THE PROBLEM
Reproduce the entries from the line containing "hotel teraszhűtés [hotel" up to and including the line containing "Cómo comprar (503, 68)", replacing "EPUB" with "PDF" and leaving everything else unchanged.

EXERCISE DATA
——

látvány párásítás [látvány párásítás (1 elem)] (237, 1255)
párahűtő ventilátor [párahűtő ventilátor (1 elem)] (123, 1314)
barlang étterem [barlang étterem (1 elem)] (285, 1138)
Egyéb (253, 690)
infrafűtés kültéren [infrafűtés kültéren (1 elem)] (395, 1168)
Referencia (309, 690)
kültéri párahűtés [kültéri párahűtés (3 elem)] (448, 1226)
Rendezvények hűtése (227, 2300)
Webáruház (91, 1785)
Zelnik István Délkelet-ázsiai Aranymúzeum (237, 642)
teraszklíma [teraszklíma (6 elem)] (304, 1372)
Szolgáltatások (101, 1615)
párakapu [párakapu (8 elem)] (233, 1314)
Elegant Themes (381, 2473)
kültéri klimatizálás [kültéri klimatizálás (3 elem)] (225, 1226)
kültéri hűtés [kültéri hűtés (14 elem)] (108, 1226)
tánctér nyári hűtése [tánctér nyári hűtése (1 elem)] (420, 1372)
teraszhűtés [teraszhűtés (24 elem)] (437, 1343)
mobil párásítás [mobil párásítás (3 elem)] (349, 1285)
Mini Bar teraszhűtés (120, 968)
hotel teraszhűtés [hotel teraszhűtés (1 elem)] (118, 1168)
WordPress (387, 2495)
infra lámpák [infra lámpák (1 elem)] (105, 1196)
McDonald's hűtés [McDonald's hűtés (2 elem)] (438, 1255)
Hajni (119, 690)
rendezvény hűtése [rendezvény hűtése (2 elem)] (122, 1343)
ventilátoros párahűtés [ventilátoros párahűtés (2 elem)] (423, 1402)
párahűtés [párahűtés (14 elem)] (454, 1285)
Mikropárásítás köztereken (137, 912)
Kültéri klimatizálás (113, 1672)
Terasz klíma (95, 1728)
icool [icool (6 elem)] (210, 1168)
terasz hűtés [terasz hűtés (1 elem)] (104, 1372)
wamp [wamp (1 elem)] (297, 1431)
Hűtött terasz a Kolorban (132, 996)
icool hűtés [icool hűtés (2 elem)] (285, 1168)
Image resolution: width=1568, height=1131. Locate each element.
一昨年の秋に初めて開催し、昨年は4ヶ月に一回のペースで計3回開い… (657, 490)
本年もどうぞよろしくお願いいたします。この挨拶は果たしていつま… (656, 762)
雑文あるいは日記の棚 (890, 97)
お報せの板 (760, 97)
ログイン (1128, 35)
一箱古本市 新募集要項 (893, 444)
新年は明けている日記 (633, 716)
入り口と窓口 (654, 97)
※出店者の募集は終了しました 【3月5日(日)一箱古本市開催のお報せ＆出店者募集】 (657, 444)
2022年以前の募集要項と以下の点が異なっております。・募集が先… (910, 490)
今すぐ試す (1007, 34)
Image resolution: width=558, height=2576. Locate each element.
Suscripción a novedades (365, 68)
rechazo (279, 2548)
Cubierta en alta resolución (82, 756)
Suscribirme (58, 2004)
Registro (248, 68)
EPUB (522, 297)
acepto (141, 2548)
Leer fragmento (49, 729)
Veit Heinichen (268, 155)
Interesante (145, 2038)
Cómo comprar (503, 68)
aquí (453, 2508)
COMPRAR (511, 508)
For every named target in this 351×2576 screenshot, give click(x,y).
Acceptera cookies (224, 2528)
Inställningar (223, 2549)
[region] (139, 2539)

——

THE OUTPUT
hotel teraszhűtés [hotel teraszhűtés (1 elem)] (118, 1168)
WordPress (387, 2495)
infra lámpák [infra lámpák (1 elem)] (105, 1196)
McDonald's hűtés [McDonald's hűtés (2 elem)] (438, 1255)
Hajni (119, 690)
rendezvény hűtése [rendezvény hűtése (2 elem)] (122, 1343)
ventilátoros párahűtés [ventilátoros párahűtés (2 elem)] (423, 1402)
párahűtés [párahűtés (14 elem)] (454, 1285)
Mikropárásítás köztereken (137, 912)
Kültéri klimatizálás (113, 1672)
Terasz klíma (95, 1728)
icool [icool (6 elem)] (210, 1168)
terasz hűtés [terasz hűtés (1 elem)] (104, 1372)
wamp [wamp (1 elem)] (297, 1431)
Hűtött terasz a Kolorban (132, 996)
icool hűtés [icool hűtés (2 elem)] (285, 1168)
Image resolution: width=1568, height=1131. Locate each element.
一昨年の秋に初めて開催し、昨年は4ヶ月に一回のペースで計3回開い… (657, 490)
本年もどうぞよろしくお願いいたします。この挨拶は果たしていつま… (656, 762)
雑文あるいは日記の棚 (890, 97)
お報せの板 (760, 97)
ログイン (1128, 35)
一箱古本市 新募集要項 (893, 444)
新年は明けている日記 (633, 716)
入り口と窓口 (654, 97)
※出店者の募集は終了しました 【3月5日(日)一箱古本市開催のお報せ＆出店者募集】 (657, 444)
2022年以前の募集要項と以下の点が異なっております。・募集が先… (910, 490)
今すぐ試す (1007, 34)
Image resolution: width=558, height=2576. Locate each element.
Suscripción a novedades (365, 68)
rechazo (279, 2548)
Cubierta en alta resolución (82, 756)
Suscribirme (58, 2004)
Registro (248, 68)
PDF (522, 297)
acepto (141, 2548)
Leer fragmento (49, 729)
Veit Heinichen (268, 155)
Interesante (145, 2038)
Cómo comprar (503, 68)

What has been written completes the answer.